Dataset records below:
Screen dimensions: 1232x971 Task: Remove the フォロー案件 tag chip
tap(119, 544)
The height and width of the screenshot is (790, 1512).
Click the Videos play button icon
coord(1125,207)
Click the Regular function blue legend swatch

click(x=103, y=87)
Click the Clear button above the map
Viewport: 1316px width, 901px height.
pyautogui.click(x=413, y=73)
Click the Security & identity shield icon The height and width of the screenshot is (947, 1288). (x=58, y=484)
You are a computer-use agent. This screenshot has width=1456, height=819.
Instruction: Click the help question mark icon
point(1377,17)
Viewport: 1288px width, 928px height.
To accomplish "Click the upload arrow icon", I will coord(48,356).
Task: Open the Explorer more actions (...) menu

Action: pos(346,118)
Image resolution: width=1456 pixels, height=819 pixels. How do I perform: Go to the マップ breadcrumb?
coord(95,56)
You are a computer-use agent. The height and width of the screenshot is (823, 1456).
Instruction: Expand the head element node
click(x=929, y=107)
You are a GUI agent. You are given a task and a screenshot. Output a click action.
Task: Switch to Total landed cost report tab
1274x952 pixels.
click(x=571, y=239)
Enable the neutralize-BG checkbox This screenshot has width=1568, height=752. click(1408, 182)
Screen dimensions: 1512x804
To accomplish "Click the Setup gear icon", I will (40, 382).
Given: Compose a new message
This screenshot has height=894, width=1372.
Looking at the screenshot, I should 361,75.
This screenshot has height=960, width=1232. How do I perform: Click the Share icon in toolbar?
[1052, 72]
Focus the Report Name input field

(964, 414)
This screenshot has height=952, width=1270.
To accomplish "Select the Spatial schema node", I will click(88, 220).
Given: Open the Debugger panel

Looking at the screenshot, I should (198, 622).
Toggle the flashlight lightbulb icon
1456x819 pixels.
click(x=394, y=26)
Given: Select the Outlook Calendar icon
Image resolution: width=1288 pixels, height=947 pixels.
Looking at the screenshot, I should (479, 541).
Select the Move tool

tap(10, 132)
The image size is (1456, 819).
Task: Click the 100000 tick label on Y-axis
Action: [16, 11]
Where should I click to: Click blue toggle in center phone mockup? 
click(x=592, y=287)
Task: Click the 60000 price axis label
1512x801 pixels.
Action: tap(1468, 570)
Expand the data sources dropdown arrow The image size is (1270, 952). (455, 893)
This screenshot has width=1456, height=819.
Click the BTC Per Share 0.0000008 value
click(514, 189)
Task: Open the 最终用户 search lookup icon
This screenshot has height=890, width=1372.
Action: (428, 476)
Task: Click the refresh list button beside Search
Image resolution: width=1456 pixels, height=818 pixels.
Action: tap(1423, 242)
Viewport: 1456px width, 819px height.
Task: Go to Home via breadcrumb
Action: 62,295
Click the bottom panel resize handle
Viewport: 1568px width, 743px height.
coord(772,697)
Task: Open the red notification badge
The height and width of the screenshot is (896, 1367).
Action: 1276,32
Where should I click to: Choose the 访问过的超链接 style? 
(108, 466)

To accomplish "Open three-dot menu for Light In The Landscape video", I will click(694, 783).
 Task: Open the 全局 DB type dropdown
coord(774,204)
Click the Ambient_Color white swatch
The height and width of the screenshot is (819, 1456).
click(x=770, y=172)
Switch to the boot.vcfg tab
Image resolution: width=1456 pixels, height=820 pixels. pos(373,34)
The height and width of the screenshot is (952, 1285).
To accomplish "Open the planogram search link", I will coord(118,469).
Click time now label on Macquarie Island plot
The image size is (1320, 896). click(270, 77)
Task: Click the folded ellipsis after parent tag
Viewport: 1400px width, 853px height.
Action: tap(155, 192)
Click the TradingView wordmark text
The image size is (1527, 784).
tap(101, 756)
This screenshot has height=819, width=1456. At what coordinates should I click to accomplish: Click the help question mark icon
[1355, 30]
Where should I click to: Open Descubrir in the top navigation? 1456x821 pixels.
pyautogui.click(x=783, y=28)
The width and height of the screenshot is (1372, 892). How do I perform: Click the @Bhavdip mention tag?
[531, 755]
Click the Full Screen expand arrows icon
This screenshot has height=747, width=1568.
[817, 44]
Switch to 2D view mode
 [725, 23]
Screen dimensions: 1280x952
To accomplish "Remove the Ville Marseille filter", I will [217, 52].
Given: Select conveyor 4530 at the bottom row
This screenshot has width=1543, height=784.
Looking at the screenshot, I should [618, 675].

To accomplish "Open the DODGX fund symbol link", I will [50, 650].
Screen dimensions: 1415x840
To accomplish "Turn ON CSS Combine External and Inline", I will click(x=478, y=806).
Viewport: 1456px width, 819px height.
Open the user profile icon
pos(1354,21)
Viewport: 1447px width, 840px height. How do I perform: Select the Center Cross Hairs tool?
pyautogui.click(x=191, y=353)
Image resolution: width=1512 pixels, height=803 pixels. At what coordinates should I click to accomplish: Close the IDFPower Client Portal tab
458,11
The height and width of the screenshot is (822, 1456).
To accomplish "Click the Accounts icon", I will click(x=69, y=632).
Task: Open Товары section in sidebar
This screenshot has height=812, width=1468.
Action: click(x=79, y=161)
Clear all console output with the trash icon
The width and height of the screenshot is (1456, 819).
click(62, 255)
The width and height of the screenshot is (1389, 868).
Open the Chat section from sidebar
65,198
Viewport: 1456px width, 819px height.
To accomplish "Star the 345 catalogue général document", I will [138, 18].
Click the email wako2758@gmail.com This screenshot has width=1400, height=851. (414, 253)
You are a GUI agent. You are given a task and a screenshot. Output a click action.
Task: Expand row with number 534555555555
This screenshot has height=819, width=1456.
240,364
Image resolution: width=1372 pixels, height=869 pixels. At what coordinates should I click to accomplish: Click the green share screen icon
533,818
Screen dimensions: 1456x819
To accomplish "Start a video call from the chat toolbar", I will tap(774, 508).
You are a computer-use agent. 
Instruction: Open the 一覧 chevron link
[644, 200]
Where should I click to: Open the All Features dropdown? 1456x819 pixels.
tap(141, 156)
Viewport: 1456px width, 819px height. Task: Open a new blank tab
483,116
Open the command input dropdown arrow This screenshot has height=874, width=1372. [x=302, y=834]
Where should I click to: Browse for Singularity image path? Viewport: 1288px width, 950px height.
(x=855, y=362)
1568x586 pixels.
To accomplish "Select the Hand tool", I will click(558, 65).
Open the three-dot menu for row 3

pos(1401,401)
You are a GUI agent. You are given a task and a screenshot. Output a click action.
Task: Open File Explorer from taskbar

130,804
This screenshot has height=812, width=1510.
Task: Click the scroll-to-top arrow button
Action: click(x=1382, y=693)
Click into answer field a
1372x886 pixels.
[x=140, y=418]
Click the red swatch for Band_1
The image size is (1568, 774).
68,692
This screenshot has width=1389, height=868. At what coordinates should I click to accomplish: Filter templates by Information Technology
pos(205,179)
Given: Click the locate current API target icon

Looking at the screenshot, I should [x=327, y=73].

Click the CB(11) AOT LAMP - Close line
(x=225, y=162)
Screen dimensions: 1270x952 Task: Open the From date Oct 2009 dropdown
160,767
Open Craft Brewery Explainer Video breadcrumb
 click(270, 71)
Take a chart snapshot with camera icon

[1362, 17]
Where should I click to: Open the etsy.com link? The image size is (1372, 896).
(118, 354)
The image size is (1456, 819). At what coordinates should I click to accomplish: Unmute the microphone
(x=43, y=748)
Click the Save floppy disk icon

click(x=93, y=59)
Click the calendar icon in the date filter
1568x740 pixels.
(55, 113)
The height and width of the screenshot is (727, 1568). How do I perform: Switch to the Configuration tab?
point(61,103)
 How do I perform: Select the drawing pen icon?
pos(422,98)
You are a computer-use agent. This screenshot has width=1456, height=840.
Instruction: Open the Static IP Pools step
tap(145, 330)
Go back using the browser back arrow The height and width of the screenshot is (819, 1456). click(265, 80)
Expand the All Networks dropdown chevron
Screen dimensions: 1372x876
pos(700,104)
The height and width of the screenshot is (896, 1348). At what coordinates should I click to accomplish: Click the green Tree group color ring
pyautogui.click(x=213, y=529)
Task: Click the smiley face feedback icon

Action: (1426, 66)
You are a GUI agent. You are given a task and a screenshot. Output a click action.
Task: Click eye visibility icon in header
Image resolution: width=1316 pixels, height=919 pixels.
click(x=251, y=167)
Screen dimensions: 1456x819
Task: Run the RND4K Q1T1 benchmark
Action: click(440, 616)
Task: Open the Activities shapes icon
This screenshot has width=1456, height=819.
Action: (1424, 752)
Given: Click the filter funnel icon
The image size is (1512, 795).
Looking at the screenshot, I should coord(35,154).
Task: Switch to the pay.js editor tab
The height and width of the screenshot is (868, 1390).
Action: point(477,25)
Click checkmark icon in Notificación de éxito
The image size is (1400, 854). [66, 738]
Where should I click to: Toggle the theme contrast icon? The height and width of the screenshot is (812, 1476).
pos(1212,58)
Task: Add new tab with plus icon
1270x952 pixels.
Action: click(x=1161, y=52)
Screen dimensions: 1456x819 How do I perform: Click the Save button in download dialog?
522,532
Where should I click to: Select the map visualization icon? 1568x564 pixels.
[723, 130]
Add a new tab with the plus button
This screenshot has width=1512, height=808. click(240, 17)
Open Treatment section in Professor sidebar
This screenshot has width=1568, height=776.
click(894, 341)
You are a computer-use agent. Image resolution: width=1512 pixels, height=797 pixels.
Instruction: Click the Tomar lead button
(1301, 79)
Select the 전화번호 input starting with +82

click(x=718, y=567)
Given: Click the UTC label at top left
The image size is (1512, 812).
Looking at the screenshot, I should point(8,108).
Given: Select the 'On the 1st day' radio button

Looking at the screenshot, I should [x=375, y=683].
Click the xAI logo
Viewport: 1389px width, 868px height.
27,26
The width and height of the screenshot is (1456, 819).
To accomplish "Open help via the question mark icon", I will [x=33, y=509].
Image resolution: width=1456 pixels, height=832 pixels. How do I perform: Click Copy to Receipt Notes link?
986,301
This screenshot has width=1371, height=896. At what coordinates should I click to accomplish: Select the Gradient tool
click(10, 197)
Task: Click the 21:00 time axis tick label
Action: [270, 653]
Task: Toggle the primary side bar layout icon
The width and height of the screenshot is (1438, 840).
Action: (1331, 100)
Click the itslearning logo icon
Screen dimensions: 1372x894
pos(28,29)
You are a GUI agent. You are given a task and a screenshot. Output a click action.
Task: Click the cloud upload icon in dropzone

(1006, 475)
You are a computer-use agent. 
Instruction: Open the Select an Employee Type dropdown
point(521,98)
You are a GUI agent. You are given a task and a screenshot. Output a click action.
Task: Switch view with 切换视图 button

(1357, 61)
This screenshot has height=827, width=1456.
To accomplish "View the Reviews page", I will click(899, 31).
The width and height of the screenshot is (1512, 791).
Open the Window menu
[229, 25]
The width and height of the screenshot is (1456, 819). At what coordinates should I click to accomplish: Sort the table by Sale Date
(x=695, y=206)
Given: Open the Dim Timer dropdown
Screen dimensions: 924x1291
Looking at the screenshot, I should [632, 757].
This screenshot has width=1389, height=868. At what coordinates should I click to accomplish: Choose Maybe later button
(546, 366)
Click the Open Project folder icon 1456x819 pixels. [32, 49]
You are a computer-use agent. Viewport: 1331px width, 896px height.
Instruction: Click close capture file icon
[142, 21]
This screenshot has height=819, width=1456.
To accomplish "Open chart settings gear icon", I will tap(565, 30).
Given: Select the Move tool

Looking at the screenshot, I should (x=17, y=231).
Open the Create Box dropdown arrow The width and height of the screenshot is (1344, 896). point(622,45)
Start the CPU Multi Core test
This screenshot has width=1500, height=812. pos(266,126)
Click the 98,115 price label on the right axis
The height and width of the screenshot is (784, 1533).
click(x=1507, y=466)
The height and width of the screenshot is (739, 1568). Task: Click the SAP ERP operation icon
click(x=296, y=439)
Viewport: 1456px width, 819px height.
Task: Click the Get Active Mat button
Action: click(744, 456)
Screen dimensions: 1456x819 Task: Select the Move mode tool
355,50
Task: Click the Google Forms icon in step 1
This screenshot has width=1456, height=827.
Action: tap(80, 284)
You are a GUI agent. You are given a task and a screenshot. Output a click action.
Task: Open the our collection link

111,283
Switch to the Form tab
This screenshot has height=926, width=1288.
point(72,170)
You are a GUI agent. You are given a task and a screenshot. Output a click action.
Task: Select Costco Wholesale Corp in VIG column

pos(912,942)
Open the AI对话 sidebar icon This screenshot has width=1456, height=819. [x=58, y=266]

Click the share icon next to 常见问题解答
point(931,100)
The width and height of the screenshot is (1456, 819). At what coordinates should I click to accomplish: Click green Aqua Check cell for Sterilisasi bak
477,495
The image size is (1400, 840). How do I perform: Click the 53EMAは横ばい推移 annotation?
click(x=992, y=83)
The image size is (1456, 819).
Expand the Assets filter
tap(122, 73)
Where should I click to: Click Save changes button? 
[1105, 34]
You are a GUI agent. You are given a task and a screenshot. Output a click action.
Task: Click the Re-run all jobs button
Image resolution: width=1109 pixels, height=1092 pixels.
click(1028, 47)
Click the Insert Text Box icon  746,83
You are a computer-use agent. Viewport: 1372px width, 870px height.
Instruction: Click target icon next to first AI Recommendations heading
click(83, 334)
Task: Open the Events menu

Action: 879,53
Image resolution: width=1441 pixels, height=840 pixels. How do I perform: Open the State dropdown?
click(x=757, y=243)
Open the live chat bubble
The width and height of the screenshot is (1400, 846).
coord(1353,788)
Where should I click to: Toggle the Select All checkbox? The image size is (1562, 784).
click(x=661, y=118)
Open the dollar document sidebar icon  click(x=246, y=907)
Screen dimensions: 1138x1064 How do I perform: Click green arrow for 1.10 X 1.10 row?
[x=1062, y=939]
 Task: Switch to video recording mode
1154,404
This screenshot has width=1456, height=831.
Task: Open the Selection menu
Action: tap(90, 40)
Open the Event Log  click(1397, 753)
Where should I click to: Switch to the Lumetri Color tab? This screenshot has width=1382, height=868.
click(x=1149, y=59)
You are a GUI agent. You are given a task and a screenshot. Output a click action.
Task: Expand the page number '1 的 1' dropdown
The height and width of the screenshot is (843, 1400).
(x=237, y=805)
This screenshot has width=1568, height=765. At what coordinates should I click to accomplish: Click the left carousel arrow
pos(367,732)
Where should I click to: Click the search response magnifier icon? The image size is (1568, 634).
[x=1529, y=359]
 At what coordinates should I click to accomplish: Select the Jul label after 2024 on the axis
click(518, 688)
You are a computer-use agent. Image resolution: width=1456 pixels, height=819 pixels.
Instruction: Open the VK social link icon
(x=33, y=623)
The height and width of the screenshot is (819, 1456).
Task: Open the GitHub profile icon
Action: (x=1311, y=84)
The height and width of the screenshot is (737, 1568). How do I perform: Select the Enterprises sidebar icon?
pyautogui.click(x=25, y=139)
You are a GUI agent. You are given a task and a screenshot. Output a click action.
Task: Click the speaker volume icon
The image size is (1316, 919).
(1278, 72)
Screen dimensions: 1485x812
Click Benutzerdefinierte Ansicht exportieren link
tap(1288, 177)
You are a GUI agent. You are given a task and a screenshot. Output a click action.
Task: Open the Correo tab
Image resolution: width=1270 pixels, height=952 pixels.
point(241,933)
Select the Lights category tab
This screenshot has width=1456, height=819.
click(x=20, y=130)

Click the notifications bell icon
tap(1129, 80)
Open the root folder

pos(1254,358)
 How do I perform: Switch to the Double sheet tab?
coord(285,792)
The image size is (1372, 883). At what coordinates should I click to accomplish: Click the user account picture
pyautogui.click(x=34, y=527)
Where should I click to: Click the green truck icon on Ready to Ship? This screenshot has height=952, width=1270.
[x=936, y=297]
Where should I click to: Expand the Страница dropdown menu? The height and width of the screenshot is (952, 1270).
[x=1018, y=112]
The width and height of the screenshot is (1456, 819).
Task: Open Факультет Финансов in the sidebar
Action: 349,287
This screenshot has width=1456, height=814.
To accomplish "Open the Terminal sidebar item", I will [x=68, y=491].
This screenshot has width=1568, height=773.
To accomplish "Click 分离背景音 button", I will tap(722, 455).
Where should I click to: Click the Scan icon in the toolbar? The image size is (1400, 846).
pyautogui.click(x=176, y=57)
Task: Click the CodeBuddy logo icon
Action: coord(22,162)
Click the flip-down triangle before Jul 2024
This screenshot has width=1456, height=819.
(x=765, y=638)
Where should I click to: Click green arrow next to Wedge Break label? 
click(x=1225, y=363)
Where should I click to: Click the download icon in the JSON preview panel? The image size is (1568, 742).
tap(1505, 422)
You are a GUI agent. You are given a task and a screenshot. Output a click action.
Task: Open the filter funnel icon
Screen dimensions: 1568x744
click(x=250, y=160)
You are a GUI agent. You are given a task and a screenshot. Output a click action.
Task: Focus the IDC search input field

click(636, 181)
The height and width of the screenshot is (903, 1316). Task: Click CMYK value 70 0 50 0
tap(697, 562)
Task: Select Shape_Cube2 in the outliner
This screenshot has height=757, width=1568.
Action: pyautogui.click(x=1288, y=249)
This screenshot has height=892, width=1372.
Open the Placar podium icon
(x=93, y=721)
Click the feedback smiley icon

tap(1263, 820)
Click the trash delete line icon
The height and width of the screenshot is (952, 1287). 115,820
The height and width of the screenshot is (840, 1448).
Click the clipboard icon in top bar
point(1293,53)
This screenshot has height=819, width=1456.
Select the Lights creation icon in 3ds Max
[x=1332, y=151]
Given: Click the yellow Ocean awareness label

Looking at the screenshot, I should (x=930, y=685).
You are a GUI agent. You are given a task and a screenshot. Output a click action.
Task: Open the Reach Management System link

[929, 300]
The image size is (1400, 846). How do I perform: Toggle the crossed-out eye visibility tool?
End of Dataset records.
Taking the material above, extract exactly and only the lines from the line with "Task: Open the Explorer" to the line with "Task: Switch to Total landed cost report tab", inclusive of both.

Task: Open the Explorer more actions (...) menu

Action: pos(346,118)
Image resolution: width=1456 pixels, height=819 pixels. How do I perform: Go to the マップ breadcrumb?
coord(95,56)
You are a computer-use agent. The height and width of the screenshot is (823, 1456).
Instruction: Expand the head element node
click(x=929, y=107)
You are a GUI agent. You are given a task and a screenshot. Output a click action.
Task: Switch to Total landed cost report tab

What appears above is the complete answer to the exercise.